● INSTRUCTIONS FOR THE TASK:
Answer these questions from the forex market text below:
1. Until when could only the "big guys" trade in the forex market?
2. What name is given collectively to the large banks that determine exchange rates?
3. For which currency must Apple exchange its U.S. dollars when buying electronic parts from Japan?

● READING TEXT:
════

Now that
you know the overall structure of the forex market, let's delve in a little
deeper to find out who exactly these people in the ladder are. It is essential
for you that you understand the nature of the spot forex market and who are the
main players.
Until the late 1990s, only the "big guys" could play
this game. The initial requirement was that you could trade only if you had
about ten to fifty million bucks to start with! Forex was originally intended
to be used by bankers and large institutions, and not by us "little
guys." However, because of the rise of the internet, online forex trading firms are now able to offer trading accounts to "retail"
traders like us.
Without
further ado, here are the major market players:
1. The Super Banks
Since the
forex spot market is decentralized, it is the largest banks in the world that
determine the exchange rates. Based on the supply and demand for currencies,
they are generally the ones that make the bid/ask spread that we all love (or
hate, for that matter).
These large banks, collectively known as the interbank market,
take on a ridonkulous amount of forex transactions each day for both their
customers and themselves. A couple of these super banks include UBS, Barclays Capital,
Deutsche Bank, and Citigroup. You could say that the interbank market is THE
foreign exchange market.
2. Large Commercial Companies
Companies take part in the foreign exchange market for the purpose
of doing business. For instance, Apple must first exchange its U.S. dollars for
the Japanese yen when purchasing electronic parts from Japan for their products. Since the volume they trade is much smaller
than those in the interbank market, this type of market player typically deals
with commercial banks for their transactions.
Mergers
and acquisitions (M&A) between large companies can also create currency
exchange rate fluctuations. In international cross-border M&As, a lot of
currency conversations happens that could move prices around.

════

● DATA LINES:
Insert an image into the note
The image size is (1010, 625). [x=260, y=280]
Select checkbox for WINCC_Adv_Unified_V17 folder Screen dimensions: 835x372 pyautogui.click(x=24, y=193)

════

● RESULT OF THE EXERCISE:
1. Until the late 1990s.
2. The interbank market.
3. The Japanese yen.